TASK TO COMPLETE |
Only one stretch of the records below is wanted: the lines from the one holding "Toggle fill visibility eye icon" through the one holding "Open the Apache-2.0". Return it exactly, both ends included.

SOURCE MATERIAL |
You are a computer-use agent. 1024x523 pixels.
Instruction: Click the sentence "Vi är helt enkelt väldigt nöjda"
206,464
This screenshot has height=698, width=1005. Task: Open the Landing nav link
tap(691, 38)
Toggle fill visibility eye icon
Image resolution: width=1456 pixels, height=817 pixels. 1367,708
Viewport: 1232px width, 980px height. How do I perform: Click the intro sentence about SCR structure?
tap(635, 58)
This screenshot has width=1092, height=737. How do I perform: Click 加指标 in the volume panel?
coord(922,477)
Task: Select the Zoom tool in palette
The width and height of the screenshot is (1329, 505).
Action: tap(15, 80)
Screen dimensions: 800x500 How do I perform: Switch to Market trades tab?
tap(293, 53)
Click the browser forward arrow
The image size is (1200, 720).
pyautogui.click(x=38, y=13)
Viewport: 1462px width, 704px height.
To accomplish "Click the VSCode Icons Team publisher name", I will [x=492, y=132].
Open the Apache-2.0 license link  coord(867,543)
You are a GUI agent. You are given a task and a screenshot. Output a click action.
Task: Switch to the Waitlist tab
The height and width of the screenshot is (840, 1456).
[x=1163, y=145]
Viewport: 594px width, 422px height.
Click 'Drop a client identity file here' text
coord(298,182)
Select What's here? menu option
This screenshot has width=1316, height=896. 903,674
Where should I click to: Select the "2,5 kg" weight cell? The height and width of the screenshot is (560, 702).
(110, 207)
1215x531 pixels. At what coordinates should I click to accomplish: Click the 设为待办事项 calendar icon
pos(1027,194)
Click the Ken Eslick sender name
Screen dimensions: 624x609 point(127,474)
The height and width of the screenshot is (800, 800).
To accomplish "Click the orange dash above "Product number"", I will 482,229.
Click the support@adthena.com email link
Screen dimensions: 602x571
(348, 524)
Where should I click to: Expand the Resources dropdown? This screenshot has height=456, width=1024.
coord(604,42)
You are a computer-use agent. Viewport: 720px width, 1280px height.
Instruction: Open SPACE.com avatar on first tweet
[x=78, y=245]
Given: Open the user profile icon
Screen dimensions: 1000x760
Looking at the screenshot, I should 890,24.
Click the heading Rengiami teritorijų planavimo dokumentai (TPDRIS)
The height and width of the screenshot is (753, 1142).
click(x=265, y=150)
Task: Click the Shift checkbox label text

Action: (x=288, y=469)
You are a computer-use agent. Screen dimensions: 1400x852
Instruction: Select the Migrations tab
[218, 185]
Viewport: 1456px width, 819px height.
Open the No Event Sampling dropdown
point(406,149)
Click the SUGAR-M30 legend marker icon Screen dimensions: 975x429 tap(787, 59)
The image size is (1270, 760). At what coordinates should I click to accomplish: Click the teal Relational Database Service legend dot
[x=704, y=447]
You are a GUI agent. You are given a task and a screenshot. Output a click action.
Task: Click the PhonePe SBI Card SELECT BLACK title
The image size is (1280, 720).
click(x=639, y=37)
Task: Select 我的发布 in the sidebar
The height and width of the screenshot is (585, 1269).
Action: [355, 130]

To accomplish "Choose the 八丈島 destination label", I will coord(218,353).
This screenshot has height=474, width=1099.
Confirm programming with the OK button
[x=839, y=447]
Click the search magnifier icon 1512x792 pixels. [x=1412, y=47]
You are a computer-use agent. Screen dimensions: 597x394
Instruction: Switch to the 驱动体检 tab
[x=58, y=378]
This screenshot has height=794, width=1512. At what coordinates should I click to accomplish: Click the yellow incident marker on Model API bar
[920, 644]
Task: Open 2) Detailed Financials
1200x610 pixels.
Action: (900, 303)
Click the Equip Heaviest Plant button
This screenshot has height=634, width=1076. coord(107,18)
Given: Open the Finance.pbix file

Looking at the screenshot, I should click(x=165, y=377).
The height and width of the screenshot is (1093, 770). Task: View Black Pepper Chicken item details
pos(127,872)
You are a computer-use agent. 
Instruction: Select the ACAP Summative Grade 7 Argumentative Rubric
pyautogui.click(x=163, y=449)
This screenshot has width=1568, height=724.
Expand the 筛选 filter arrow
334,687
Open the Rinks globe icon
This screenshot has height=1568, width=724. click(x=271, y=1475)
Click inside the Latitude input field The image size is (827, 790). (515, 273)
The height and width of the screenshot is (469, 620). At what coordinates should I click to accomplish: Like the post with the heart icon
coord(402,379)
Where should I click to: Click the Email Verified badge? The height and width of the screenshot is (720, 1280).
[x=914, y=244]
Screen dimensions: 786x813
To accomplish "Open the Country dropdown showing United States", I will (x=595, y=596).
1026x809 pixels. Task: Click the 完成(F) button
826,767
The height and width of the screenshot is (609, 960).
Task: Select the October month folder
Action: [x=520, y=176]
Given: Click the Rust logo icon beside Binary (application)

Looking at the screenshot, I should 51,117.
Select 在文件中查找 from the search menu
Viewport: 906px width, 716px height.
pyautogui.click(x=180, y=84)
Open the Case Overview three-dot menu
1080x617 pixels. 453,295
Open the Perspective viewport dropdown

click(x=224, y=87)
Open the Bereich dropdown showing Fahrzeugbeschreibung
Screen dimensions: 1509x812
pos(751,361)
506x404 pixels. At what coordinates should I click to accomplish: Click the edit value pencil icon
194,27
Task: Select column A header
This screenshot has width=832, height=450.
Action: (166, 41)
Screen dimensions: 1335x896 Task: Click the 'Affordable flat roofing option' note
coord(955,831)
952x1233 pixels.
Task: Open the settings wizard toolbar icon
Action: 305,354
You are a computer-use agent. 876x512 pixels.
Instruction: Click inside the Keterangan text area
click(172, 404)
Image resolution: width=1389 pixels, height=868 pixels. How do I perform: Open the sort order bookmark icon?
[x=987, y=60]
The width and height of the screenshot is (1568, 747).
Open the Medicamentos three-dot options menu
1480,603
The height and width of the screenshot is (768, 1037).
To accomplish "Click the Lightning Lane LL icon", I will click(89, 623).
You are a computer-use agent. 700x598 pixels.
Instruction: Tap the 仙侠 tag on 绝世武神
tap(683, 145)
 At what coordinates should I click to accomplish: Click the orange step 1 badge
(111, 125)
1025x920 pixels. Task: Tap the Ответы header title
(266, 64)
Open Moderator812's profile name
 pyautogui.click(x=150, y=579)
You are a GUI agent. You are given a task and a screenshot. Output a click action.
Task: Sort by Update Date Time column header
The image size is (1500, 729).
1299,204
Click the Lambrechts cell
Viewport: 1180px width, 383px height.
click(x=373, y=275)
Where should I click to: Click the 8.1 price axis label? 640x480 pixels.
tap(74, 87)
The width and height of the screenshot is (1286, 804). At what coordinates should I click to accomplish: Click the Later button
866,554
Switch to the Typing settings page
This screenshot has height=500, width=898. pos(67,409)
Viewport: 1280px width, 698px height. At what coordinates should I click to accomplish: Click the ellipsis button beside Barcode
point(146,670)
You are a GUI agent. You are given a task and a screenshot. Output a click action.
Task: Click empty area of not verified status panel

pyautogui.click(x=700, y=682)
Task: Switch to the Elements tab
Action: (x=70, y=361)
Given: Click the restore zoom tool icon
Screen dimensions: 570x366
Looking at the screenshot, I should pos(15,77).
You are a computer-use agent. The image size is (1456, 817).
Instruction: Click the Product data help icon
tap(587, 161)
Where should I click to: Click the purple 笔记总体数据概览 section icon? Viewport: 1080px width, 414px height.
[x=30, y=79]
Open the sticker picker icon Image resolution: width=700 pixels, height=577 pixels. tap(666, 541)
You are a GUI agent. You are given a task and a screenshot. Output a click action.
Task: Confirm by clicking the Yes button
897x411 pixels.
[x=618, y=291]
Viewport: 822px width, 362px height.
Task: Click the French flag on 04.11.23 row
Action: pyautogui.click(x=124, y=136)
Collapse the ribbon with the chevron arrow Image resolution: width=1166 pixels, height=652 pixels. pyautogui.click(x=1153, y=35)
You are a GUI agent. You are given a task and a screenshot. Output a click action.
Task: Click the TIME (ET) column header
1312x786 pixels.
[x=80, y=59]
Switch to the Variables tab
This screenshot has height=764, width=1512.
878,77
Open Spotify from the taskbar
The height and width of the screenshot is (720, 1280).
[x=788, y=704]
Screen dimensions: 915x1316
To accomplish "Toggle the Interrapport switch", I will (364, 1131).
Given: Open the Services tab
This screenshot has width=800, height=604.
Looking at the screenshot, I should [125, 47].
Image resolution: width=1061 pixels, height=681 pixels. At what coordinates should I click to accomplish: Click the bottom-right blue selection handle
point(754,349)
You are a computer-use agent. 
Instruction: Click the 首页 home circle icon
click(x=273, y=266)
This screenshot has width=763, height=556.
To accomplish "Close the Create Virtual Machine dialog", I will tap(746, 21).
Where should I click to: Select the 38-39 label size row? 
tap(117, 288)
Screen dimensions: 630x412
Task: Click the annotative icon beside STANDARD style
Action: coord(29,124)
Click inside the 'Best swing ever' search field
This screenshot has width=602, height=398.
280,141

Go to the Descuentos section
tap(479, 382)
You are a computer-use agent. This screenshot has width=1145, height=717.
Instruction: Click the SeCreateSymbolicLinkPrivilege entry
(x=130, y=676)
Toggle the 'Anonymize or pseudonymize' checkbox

TASK RESULT |
Toggle fill visibility eye icon
Image resolution: width=1456 pixels, height=817 pixels. 1367,708
Viewport: 1232px width, 980px height. How do I perform: Click the intro sentence about SCR structure?
tap(635, 58)
This screenshot has width=1092, height=737. How do I perform: Click 加指标 in the volume panel?
coord(922,477)
Task: Select the Zoom tool in palette
The width and height of the screenshot is (1329, 505).
Action: tap(15, 80)
Screen dimensions: 800x500 How do I perform: Switch to Market trades tab?
tap(293, 53)
Click the browser forward arrow
The image size is (1200, 720).
pyautogui.click(x=38, y=13)
Viewport: 1462px width, 704px height.
To accomplish "Click the VSCode Icons Team publisher name", I will [x=492, y=132].
Open the Apache-2.0 license link  coord(867,543)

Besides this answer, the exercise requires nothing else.